[What you are asked to do] All of the records must be restated exactly, with every line complete.

[Stored data entries]
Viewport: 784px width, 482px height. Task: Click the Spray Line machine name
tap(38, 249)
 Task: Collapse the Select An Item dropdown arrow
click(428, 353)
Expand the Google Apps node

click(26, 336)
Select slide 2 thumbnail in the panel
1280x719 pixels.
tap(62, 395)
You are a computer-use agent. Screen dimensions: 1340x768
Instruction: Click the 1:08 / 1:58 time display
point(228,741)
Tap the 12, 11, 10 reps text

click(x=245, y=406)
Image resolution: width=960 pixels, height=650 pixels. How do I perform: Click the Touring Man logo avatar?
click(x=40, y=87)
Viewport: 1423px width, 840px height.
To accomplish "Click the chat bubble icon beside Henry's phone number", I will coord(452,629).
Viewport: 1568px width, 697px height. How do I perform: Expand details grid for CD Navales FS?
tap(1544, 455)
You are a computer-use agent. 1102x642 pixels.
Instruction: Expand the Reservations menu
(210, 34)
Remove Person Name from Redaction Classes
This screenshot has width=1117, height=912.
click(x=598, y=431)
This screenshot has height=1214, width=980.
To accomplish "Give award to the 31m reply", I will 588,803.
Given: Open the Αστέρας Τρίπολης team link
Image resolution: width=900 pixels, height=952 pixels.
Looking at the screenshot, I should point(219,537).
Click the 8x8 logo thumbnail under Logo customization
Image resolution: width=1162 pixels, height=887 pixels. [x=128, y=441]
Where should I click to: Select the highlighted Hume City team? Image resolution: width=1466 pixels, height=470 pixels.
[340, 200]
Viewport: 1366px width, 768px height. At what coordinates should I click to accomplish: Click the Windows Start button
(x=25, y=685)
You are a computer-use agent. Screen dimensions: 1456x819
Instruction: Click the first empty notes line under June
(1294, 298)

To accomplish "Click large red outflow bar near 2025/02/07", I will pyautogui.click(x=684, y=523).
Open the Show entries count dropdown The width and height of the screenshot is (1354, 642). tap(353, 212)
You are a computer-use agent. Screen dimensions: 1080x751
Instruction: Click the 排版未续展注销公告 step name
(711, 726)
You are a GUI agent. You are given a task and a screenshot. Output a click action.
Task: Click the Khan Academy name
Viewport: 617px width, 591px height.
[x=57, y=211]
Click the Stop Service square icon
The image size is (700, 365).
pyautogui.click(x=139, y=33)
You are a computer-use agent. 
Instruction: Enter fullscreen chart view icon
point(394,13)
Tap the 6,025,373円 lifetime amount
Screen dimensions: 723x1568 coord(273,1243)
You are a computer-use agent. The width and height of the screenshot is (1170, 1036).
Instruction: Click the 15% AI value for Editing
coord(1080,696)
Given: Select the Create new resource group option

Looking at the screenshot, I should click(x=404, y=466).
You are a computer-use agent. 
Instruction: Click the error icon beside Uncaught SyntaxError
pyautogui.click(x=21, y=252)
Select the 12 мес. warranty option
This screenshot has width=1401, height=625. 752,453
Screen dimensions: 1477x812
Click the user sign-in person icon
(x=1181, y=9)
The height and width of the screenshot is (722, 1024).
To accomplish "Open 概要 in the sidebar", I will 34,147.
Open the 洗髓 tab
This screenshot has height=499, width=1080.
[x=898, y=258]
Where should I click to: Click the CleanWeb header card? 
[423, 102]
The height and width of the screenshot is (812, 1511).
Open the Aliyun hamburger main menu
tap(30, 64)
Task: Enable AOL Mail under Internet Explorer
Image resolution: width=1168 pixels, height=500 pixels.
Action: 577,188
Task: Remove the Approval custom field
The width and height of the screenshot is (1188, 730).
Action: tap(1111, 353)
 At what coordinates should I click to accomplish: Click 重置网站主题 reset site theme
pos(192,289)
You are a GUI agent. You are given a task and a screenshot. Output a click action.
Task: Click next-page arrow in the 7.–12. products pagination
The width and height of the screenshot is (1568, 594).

[Answer area]
Viewport: 784px width, 482px height. Task: Click the Spray Line machine name
tap(38, 249)
 Task: Collapse the Select An Item dropdown arrow
click(428, 353)
Expand the Google Apps node

click(26, 336)
Select slide 2 thumbnail in the panel
1280x719 pixels.
tap(62, 395)
You are a computer-use agent. Screen dimensions: 1340x768
Instruction: Click the 1:08 / 1:58 time display
point(228,741)
Tap the 12, 11, 10 reps text

click(x=245, y=406)
Image resolution: width=960 pixels, height=650 pixels. How do I perform: Click the Touring Man logo avatar?
click(x=40, y=87)
Viewport: 1423px width, 840px height.
To accomplish "Click the chat bubble icon beside Henry's phone number", I will coord(452,629).
Viewport: 1568px width, 697px height. How do I perform: Expand details grid for CD Navales FS?
tap(1544, 455)
You are a computer-use agent. 1102x642 pixels.
Instruction: Expand the Reservations menu
(210, 34)
Remove Person Name from Redaction Classes
This screenshot has width=1117, height=912.
click(x=598, y=431)
This screenshot has height=1214, width=980.
To accomplish "Give award to the 31m reply", I will 588,803.
Given: Open the Αστέρας Τρίπολης team link
Image resolution: width=900 pixels, height=952 pixels.
Looking at the screenshot, I should point(219,537).
Click the 8x8 logo thumbnail under Logo customization
Image resolution: width=1162 pixels, height=887 pixels. [x=128, y=441]
Where should I click to: Select the highlighted Hume City team? Image resolution: width=1466 pixels, height=470 pixels.
[340, 200]
Viewport: 1366px width, 768px height. At what coordinates should I click to accomplish: Click the Windows Start button
(x=25, y=685)
You are a computer-use agent. Screen dimensions: 1456x819
Instruction: Click the first empty notes line under June
(1294, 298)

To accomplish "Click large red outflow bar near 2025/02/07", I will pyautogui.click(x=684, y=523).
Open the Show entries count dropdown The width and height of the screenshot is (1354, 642). tap(353, 212)
You are a computer-use agent. Screen dimensions: 1080x751
Instruction: Click the 排版未续展注销公告 step name
(711, 726)
You are a GUI agent. You are given a task and a screenshot. Output a click action.
Task: Click the Khan Academy name
Viewport: 617px width, 591px height.
[x=57, y=211]
Click the Stop Service square icon
The image size is (700, 365).
pyautogui.click(x=139, y=33)
You are a computer-use agent. 
Instruction: Enter fullscreen chart view icon
point(394,13)
Tap the 6,025,373円 lifetime amount
Screen dimensions: 723x1568 coord(273,1243)
You are a computer-use agent. The width and height of the screenshot is (1170, 1036).
Instruction: Click the 15% AI value for Editing
coord(1080,696)
Given: Select the Create new resource group option

Looking at the screenshot, I should click(x=404, y=466).
You are a computer-use agent. 
Instruction: Click the error icon beside Uncaught SyntaxError
pyautogui.click(x=21, y=252)
Select the 12 мес. warranty option
This screenshot has width=1401, height=625. 752,453
Screen dimensions: 1477x812
Click the user sign-in person icon
(x=1181, y=9)
The height and width of the screenshot is (722, 1024).
To accomplish "Open 概要 in the sidebar", I will 34,147.
Open the 洗髓 tab
This screenshot has height=499, width=1080.
[x=898, y=258]
Where should I click to: Click the CleanWeb header card? 
[423, 102]
The height and width of the screenshot is (812, 1511).
Open the Aliyun hamburger main menu
tap(30, 64)
Task: Enable AOL Mail under Internet Explorer
Image resolution: width=1168 pixels, height=500 pixels.
Action: 577,188
Task: Remove the Approval custom field
The width and height of the screenshot is (1188, 730).
Action: tap(1111, 353)
 At what coordinates should I click to accomplish: Click 重置网站主题 reset site theme
pos(192,289)
You are a GUI agent. You are given a task and a screenshot. Output a click action.
Task: Click next-page arrow in the 7.–12. products pagination
The width and height of the screenshot is (1568, 594).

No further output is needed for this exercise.